◆ SET TASK 1 ◆
Pull out each line of the listing that contains the string "output".

◆ SOURCE EXCERPT ◆
*-*-*

# Darkroom question



## mortallis288 (Mar 29, 2007)

alright i am thinking to setup a moveable darkroom in my basement bathroom because nowhere eles down there has electrical outlets. would the developer stain the tub if i pour it down there? and is this a dangerous place to work? i was thinking about cutting out a piece of plywood that would sit down in the bathtub and make a running hose out of rubber piping, there are other places but there is no running water and no electrical outlets so this would be the most convient. and also to develop film do i NEED stopbath or is that just a added step?


----------



## JamesD (Mar 30, 2007)

They say the bathroom is the most dangerous room in the home.

I've never had a problem with developer staining anything except clothing.  I've spilled it on the linoleum floor in my own closet--err, darkroom--and it mops right up.  However, it's a good idea to pour carefully at the drain with plenty of running water.

Do be careful using electricity around water.  But that's just common sense.

You do not _have_ to have stop bath.  You _can_ rinse in a high volume of running water for 30 seconds.  Developer is alkaline; the stop bath neutralizes its alkalinity, which both stops the development action, and prevents the alkaline developer from changing the PH of the acidic fixer.

*-*-*

◆ DATA FOR THE TASK ◆
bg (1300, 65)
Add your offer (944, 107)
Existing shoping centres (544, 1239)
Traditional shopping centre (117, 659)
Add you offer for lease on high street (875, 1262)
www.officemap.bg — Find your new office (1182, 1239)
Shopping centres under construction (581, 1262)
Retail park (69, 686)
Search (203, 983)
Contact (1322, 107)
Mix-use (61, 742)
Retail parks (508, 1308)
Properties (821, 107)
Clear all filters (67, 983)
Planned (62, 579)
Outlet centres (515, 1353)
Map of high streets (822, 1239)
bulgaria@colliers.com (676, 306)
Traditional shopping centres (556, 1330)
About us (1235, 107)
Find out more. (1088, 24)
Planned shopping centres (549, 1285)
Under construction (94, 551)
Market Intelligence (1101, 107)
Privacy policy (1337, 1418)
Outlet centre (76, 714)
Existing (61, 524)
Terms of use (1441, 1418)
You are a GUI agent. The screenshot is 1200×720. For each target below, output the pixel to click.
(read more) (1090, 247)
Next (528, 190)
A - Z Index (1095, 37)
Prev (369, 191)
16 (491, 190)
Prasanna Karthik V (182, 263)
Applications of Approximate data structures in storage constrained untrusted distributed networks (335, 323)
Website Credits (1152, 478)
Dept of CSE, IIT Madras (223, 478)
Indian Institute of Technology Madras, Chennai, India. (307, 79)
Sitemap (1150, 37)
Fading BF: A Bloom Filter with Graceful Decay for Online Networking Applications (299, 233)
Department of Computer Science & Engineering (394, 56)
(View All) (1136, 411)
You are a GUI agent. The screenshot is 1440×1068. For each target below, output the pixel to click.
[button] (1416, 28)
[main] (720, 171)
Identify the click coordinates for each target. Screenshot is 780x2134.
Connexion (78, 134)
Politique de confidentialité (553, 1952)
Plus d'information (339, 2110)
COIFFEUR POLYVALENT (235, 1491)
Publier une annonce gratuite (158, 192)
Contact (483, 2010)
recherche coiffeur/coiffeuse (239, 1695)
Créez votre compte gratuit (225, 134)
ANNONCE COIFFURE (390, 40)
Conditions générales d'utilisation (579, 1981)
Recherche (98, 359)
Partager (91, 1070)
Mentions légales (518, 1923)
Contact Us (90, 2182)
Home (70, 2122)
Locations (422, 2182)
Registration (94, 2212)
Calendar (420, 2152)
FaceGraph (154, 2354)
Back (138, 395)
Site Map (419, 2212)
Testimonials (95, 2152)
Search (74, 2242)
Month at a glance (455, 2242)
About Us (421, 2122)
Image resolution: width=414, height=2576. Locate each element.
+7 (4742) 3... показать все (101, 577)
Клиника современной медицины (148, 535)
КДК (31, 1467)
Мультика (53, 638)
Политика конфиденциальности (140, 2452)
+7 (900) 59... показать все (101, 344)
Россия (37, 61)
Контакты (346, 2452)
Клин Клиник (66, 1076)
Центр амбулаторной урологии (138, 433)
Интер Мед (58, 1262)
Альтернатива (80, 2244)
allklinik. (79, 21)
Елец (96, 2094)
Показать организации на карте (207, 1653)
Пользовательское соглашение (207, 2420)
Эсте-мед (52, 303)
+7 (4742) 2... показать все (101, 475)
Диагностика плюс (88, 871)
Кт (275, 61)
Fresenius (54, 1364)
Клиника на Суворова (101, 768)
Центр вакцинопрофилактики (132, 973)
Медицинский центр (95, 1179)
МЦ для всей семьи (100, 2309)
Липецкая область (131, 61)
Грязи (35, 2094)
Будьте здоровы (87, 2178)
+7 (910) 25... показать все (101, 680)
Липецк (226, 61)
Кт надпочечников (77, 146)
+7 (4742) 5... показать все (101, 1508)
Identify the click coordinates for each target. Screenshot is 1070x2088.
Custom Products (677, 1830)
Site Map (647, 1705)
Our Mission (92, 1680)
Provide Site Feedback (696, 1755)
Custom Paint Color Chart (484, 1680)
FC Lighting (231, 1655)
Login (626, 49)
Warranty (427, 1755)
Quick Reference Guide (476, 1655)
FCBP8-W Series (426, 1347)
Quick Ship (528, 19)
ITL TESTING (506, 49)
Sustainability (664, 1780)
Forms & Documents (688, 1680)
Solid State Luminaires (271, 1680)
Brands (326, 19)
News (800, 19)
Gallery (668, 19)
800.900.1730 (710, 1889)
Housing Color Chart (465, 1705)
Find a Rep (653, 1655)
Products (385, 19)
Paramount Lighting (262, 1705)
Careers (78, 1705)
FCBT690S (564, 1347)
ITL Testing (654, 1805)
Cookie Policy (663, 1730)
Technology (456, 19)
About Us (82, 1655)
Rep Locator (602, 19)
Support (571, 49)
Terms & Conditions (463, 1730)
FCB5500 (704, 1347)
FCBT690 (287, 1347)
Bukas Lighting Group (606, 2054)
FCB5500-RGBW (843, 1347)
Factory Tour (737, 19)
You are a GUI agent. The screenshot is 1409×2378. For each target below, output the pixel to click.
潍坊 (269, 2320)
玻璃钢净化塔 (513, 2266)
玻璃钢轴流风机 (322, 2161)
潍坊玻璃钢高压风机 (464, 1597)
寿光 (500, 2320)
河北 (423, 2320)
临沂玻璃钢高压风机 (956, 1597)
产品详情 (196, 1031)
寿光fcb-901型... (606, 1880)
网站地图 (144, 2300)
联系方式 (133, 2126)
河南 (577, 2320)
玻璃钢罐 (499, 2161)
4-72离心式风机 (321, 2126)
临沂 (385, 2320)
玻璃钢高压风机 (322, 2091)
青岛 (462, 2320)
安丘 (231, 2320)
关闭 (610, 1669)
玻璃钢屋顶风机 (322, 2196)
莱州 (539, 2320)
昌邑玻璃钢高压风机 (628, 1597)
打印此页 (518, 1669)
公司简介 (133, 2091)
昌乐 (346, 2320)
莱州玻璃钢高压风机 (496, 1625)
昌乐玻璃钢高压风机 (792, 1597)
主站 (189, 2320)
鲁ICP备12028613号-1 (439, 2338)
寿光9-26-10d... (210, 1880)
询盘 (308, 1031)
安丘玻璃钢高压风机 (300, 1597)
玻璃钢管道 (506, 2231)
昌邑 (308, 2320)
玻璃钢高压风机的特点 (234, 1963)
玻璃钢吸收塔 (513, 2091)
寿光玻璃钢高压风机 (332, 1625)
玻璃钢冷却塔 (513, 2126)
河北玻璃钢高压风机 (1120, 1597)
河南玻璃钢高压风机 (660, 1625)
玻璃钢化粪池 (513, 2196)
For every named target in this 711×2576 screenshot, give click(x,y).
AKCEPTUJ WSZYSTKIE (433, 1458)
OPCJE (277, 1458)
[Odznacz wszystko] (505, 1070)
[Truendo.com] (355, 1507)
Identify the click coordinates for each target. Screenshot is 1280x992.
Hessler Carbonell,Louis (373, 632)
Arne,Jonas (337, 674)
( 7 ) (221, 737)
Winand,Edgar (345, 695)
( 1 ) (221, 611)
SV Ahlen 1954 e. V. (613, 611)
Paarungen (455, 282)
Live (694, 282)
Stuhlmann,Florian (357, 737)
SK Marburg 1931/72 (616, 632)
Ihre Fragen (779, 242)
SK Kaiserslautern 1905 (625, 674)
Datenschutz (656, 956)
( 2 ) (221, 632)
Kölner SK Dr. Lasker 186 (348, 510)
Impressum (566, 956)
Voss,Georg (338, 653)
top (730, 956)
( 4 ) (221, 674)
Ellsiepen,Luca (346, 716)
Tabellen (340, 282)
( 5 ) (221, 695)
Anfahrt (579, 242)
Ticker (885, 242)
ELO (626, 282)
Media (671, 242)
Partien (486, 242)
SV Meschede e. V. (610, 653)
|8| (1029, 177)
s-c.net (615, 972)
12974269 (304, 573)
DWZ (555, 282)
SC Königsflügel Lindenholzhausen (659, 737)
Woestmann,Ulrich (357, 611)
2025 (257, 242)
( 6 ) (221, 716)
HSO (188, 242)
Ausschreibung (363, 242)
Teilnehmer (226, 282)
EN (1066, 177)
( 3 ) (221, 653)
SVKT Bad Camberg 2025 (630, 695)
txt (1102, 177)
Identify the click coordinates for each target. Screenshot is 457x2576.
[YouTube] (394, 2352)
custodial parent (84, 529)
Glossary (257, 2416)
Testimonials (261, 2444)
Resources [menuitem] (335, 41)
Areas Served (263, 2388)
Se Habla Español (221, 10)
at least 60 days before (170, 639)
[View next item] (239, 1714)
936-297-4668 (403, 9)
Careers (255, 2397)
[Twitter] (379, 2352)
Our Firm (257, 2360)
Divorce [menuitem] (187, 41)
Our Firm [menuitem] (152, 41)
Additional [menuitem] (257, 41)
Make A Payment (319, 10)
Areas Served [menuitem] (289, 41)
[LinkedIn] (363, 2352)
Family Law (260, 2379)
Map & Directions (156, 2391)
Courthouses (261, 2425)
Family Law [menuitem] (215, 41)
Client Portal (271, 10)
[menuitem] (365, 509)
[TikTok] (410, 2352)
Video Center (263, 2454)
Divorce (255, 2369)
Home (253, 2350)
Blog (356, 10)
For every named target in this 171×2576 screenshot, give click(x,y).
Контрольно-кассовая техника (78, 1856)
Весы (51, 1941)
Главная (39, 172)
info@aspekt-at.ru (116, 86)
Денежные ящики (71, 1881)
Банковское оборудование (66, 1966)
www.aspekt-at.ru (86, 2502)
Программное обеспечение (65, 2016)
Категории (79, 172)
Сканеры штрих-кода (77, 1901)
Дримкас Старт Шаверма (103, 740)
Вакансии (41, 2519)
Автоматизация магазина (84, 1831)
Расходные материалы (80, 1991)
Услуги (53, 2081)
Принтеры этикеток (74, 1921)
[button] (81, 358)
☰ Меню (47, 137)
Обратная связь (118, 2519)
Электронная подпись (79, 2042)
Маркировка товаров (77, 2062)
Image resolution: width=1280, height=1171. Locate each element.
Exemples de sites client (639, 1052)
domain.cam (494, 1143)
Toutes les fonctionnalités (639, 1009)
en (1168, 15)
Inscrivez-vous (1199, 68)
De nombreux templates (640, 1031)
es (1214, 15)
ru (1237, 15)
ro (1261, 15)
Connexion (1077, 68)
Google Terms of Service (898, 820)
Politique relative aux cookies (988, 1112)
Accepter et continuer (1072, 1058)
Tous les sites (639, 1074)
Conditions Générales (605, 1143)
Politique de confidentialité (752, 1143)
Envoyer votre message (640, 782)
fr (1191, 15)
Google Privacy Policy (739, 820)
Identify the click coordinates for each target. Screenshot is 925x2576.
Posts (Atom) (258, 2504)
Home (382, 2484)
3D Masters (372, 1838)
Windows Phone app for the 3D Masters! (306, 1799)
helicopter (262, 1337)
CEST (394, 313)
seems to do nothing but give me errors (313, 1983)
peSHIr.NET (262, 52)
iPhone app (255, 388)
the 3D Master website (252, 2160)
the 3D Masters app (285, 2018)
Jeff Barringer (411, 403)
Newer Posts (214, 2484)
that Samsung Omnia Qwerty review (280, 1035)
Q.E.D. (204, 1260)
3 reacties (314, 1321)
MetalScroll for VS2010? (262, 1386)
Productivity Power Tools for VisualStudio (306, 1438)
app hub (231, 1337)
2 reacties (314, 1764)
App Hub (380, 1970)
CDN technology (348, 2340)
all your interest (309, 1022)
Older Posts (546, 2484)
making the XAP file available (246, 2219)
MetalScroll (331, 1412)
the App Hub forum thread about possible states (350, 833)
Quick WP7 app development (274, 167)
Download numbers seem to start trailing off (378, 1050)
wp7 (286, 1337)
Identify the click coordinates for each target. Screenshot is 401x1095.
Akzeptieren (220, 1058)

*-*-*

◆ SET TASK 2 ◆
Extract the passage of the darkroom thread starting with "I've never had" and going on through "the acidic fixer.".

◆ FULL SOLUTION 1 ◆
You are a GUI agent. The screenshot is 1200×720. For each target below, output the pixel to click.
You are a GUI agent. The screenshot is 1440×1068. For each target below, output the pixel to click.
You are a GUI agent. The screenshot is 1409×2378. For each target below, output the pixel to click.

◆ FULL SOLUTION 2 ◆
I've never had a problem with developer staining anything except clothing.  I've spilled it on the linoleum floor in my own closet--err, darkroom--and it mops right up.  However, it's a good idea to pour carefully at the drain with plenty of running water.

Do be careful using electricity around water.  But that's just common sense.

You do not _have_ to have stop bath.  You _can_ rinse in a high volume of running water for 30 seconds.  Developer is alkaline; the stop bath neutralizes its alkalinity, which both stops the development action, and prevents the alkaline developer from changing the PH of the acidic fixer.